Venerdì 2 aprile 2021: Giornata della Consapevolezza sull’Autismo

Oggi 2 aprile 2021, in questa giornata dedicata alla consapevolezza sull’autismo, riteniamo fondamentale riflettere sulla disabilità, e sulle immagini e sul valore che si attribuiscono a tale condizione nella società. Solitamente il termine disabilità evoca immagini negative, associate al concetto di sofferenza, limite e sfortuna.

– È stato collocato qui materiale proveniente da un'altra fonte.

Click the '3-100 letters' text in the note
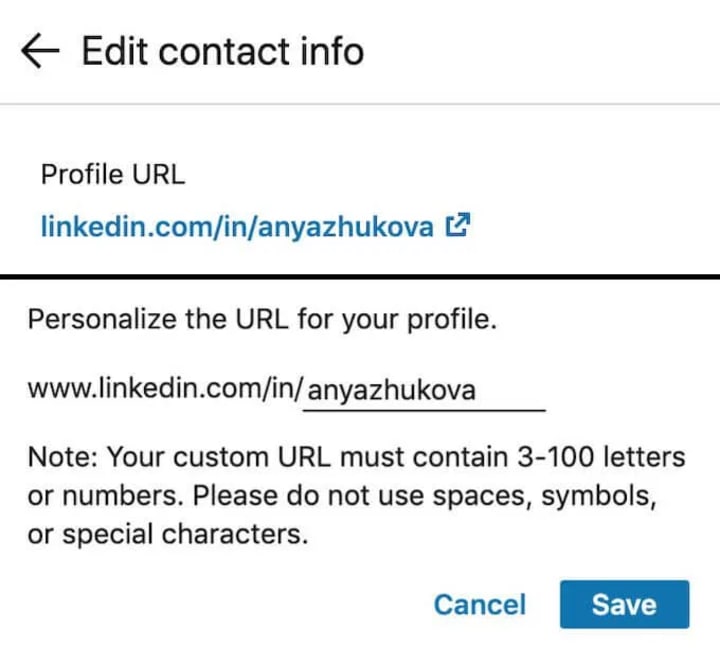The image size is (720, 648). click(x=601, y=457)
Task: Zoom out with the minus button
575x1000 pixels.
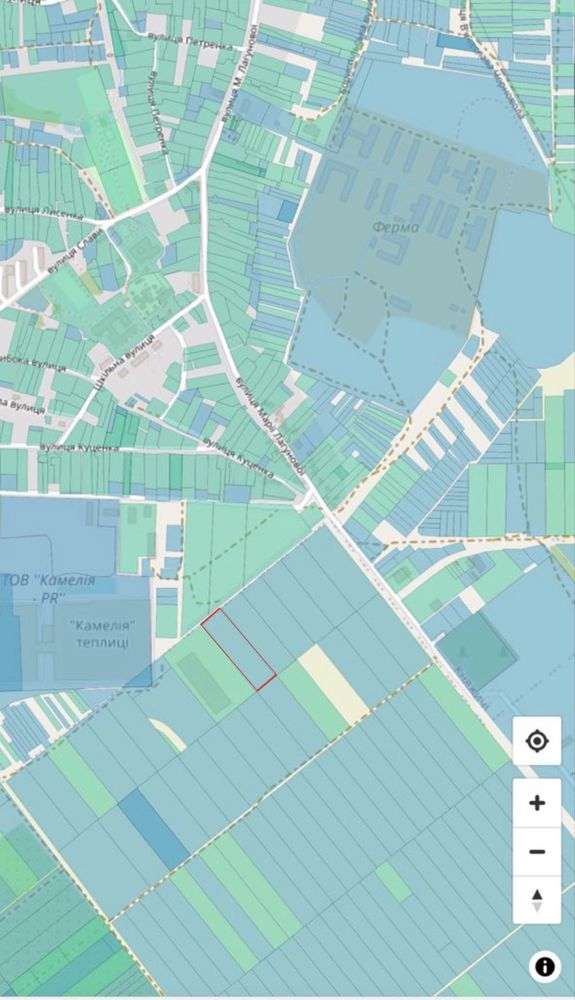Action: click(x=537, y=851)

Bisogna ribaltare l’immagine della disabilità; la Classificazione Internazionale del Funzionamento, della Disabilità e della Salute (ICF) dell’Organizzazione Mondiale della Sanità (OMS) riconosce che la disabilità non coincide con il soggetto portatore, ma con la possibilità di partecipazione e di integrazione del soggetto nell’ambiente di riferimento.

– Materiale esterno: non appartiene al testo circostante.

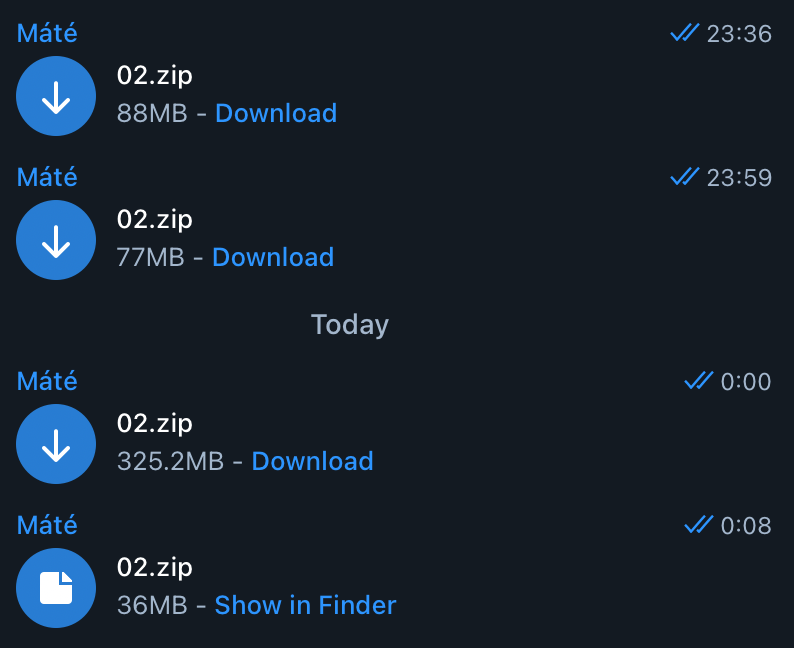This screenshot has width=794, height=648.
Task: Click the Máté sender name on the 23:59 message
Action: point(47,178)
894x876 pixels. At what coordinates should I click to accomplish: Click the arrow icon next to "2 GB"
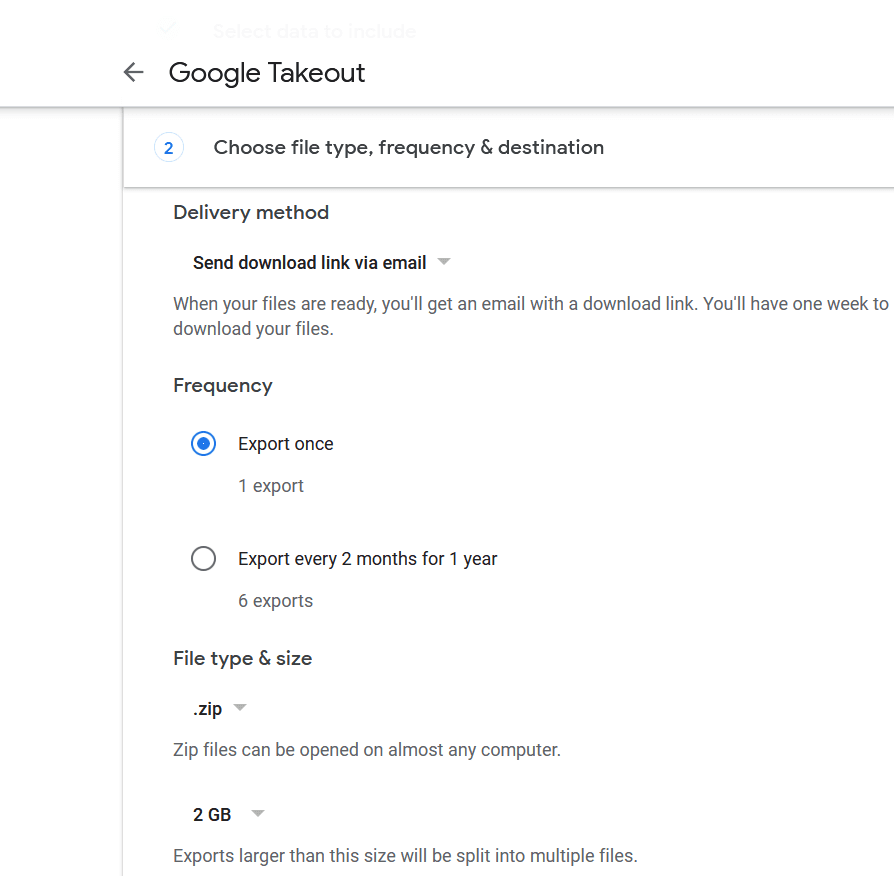(x=257, y=813)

Infatti studi pedagogici sulla disabilità affermano che molte situazioni di emarginazione affrontate spesso da persone con disabilità derivino non dalle loro disfunzionalità, ma dallo “sguardo che posiamo, sia individualmente sia collettivamente, sulla disabilità. A interporsi tra il disabile e la vita non c’è l’handicap, ma lo sguardo su di esso”.

E’ importante educare ed educarsi all’idea che ‘diversità’ non significa avere meno capacità/possibilità rispetto agli altri – pregiudizio che limita la possibilità di dialogo e di entrare in comunione con il prossimo – ma invece diversità è ragione di ricchezza, di nuove ed ulteriori possibilità con cui relazionarsi e scoprirsi. 

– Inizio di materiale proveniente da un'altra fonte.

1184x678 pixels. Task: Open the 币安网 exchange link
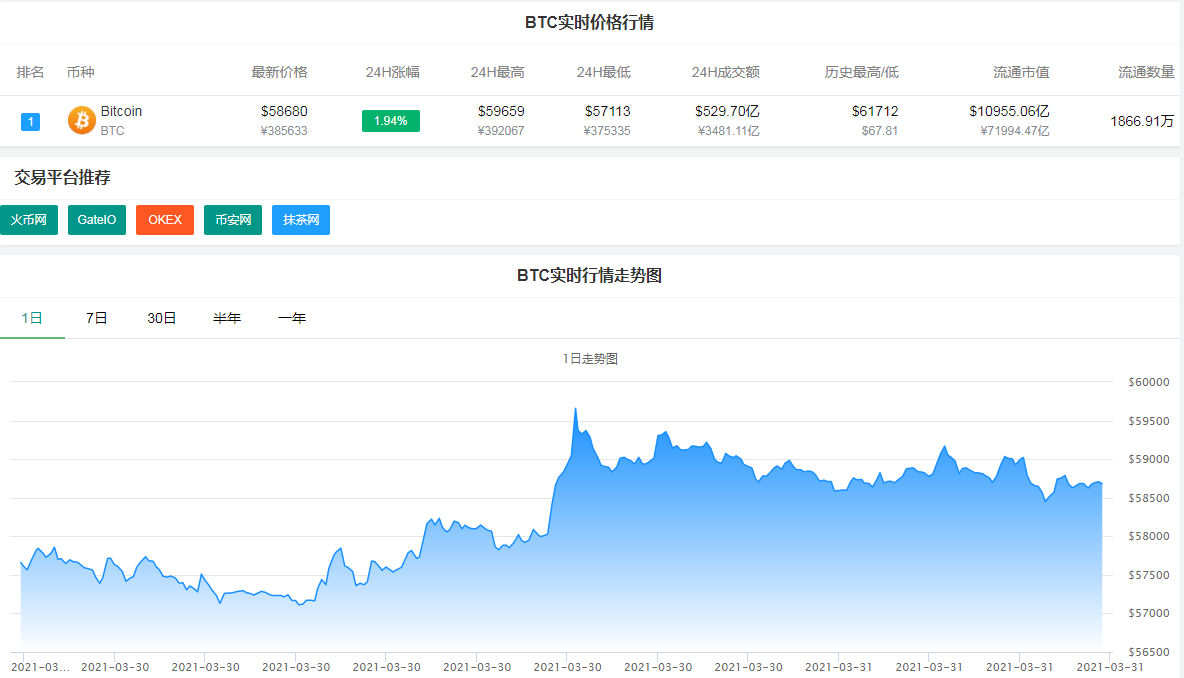232,219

Gli enti locali e le istituzioni scolastiche hanno un ruolo determinante nella realizzazione del cambiamento di questa immagine: educare alla nuova cultura della diversità significa anche valorizzare l’immagine dei diversabili, rendendoli soggetti attivi di cultura.  Occorre dunque formare ad uno sguardo globale che produca cultura inclusiva, andando oltre la lente deformante del pregiudizio e dell’etichettamento. Avendo sempre a mente che una comunità unita e solidale che vede il diversabile e l’altro come risorsa è inevitabilmente una comunità che guarda al futuro e progetta per il bene ed il successo di esso.

Serve lavorare costantemente per rafforzare la piena integrazione, il dinamismo e la partecipazione sociale, riconoscendo che la diversità caratterizza intrinsecamente e trasversalmente l’essere umano. E questo bisogna farlo adottando politiche e instaurando i percorsi di educazione al diverso e di accoglienza fin per i giovanissimi in quanto i bambini e le bambine di oggi sono cittadini di domani e, se nella loro coscienza ci sarà questa nuova cultura della diversità, la società che costruiranno sarà più attenta alle esigenze di tutti, senza lasciare indietro nessuno e trovando nelle varie fragilità occasioni di nuove possibilità.   

E la sfida è sempre la medesima: aprirsi alla bellezza e lasciarsi trasportare da essa.